Wednesday, August 23, 2006

lord, be merciful and rid her of all the pain. the painstaking breaths, the liveless expression. the wrinkles lying visibly upon her flawed pale skin. i just couldnt take an extra sight of it.


call me heartless. call me evil. but i just know she wont last thru the night. its insanely impossible. i saw her son with his hands clenching tight onto hers with tears streaming down his face. the desperate attempts of them trying to keep her awake.

and it striked me. i certainly dont want the same scenario happening to me for its seriously too big a blow to take. now you know the amount of angst i have inside of me. cancer. cancer. cancer.

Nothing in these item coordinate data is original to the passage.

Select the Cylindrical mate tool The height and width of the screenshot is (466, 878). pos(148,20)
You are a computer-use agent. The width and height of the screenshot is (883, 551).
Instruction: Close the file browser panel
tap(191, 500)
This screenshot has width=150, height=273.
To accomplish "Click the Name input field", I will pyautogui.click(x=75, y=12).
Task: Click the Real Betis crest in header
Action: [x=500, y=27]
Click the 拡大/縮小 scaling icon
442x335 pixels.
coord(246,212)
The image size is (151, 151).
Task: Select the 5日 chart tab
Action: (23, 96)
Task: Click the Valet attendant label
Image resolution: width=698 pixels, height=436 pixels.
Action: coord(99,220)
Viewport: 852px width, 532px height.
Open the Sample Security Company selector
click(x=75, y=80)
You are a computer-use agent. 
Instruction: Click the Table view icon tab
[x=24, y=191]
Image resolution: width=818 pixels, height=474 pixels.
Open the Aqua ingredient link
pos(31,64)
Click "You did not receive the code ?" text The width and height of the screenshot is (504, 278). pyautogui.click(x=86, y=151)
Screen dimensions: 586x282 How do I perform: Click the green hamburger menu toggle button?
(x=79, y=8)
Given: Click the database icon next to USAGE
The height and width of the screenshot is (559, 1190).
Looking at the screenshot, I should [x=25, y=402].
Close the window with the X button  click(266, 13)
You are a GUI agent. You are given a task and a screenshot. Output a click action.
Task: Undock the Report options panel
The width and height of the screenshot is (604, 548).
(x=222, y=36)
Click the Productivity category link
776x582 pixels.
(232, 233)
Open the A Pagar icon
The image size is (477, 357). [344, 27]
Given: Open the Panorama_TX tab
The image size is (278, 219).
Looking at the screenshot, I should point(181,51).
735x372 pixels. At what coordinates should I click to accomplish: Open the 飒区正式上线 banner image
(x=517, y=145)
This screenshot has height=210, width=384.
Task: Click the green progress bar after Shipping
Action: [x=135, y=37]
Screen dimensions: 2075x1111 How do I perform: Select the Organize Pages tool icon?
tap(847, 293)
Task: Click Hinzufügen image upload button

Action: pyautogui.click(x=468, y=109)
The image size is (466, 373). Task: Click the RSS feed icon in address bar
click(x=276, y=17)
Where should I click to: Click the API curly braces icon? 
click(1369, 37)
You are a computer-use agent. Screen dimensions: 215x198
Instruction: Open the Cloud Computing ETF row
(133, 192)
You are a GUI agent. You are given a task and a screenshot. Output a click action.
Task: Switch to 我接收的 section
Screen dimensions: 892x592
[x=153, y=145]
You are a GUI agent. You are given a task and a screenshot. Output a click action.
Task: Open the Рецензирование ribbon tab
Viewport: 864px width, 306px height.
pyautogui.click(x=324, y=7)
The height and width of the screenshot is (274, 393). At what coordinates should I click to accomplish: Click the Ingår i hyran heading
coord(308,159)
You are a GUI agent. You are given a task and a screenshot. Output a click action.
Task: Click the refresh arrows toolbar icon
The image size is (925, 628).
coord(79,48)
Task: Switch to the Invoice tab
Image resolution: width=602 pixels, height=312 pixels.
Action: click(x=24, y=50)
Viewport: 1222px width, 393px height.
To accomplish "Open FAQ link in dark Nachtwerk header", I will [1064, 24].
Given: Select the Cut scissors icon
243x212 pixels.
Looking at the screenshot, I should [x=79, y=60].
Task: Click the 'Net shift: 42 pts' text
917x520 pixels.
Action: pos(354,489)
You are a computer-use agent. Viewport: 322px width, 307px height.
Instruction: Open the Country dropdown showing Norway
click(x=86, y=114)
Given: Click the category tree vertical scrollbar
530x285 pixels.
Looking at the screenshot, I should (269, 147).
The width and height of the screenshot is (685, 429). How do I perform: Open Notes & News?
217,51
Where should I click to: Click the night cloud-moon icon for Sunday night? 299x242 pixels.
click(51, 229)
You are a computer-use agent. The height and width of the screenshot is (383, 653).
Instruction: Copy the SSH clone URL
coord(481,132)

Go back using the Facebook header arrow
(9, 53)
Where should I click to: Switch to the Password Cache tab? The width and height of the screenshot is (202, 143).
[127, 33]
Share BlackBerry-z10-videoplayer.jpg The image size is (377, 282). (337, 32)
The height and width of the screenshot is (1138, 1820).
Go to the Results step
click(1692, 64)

there's so much i want to say yet words arent capable of penning my thoughts in black and white. and theres so much i need to know. if it does help, rid me and rid all their sufferings.


sins. retributions. hatred. vengence. just what are they?

2 Comments:

Blogger FifthHorcrux said...

Your writing is beautiful...

I just have to tell u that when all these ironic cruelties of life strike u... they'll strike u damned hard... yet u will learn to get through it... even if it wouldnt b that same... It's like if your right hand gets busted, u'll learn to use your left one. though it's not the same... a rather long winded analogy... I know u'll live..

10:36 PM  
Blogger *°~¤«^v^ChR1s^v^»¤~°* said...

hey this song rocks...haha...and don't worry so much about life all the time...enjoy the company of those around you!